Lancet. 2006 Feb 11;367(9509):475-81.

Development of adenoviral-vector-based pandemic influenza vaccine against antigenically distinct human H5N1 strains in mice.

Hoelscher MA, Garg S, Bangari DS, Belser JA, Lu X, Stephenson I, Bright RA, Katz JM, Mittal SK, Sambhara S.

Source

Influenza Branch, Division of Rickettsial and Viral Diseases, Centers for Disease Control and Prevention, Atlanta, GA 30333, USA.

Abstract

INTRODUCTION:

Avian H5N1 influenza viruses currently circulating in southeast Asia could potentially cause the next pandemic. However, currently licensed human vaccines are subtype-specific and do not protect against these H5N1 viruses. We aimed to develop an influenza vaccine and assessed its immunogenicity and efficacy to confer protection in BALB/c mice.

METHODS:

We developed an egg-independent strategy to combat the avian influenza virus, because the virus is highly lethal to chickens and the maintenance of a constant supply of embryonated eggs would be difficult in a pandemic.

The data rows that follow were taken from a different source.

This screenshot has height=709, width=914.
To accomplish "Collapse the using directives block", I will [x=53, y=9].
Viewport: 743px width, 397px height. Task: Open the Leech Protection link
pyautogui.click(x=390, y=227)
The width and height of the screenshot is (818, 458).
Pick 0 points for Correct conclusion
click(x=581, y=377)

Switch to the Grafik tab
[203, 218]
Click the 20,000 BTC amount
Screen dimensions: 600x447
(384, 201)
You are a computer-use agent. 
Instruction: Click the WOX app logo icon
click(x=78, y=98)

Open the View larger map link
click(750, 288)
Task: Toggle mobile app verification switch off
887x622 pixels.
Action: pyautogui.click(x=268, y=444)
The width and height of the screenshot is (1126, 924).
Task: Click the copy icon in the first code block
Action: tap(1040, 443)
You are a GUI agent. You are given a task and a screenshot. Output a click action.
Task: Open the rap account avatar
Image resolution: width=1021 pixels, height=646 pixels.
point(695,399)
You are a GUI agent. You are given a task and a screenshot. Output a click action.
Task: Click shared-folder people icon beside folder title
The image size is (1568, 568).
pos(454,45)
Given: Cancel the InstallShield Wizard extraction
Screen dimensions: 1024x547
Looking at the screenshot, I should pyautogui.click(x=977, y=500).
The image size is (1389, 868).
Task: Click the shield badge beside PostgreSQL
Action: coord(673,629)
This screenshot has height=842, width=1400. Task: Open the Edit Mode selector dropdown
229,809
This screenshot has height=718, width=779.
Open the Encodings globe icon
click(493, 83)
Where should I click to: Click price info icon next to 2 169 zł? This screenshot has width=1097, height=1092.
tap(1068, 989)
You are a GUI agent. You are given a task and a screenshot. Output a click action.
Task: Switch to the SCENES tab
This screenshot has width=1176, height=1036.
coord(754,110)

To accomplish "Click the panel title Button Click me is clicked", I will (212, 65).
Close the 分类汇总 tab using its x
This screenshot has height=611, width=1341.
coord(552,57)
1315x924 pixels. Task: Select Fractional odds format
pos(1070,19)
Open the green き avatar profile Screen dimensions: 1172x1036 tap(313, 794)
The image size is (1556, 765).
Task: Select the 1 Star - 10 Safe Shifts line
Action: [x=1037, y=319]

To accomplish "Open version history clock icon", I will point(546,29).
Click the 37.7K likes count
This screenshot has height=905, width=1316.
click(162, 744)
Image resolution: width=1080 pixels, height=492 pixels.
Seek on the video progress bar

We used a replication-incompetent, human adenoviral-vector-based, haemagglutinin subtype 5 influenza vaccine (HAd-H5HA), which induces both humoral and cell-mediated immune responses against avian H5N1 influenza viruses isolated from people.

FINDINGS:

Immunisation of mice with HAd-H5HA provided effective protection from H5N1 disease, death, and primary viral replication (p<0.0001) against antigenically distinct strains of H5N1 influenza viruses. Unlike the recombinant H5HA vaccine, which is based on a traditional subunit vaccine approach, HAd-H5HA vaccine induced a three-fold to eight-fold increase in HA-518-epitope-specific interferon-gamma-secreting CD8 T cells (p=0.01).

INTERPRETATION:

Our findings highlight the potential of an Ad-vector-based delivery system, which is both egg-independent and adjuvant-independent and offers stockpiling options for the development of a pandemic influenza vaccine.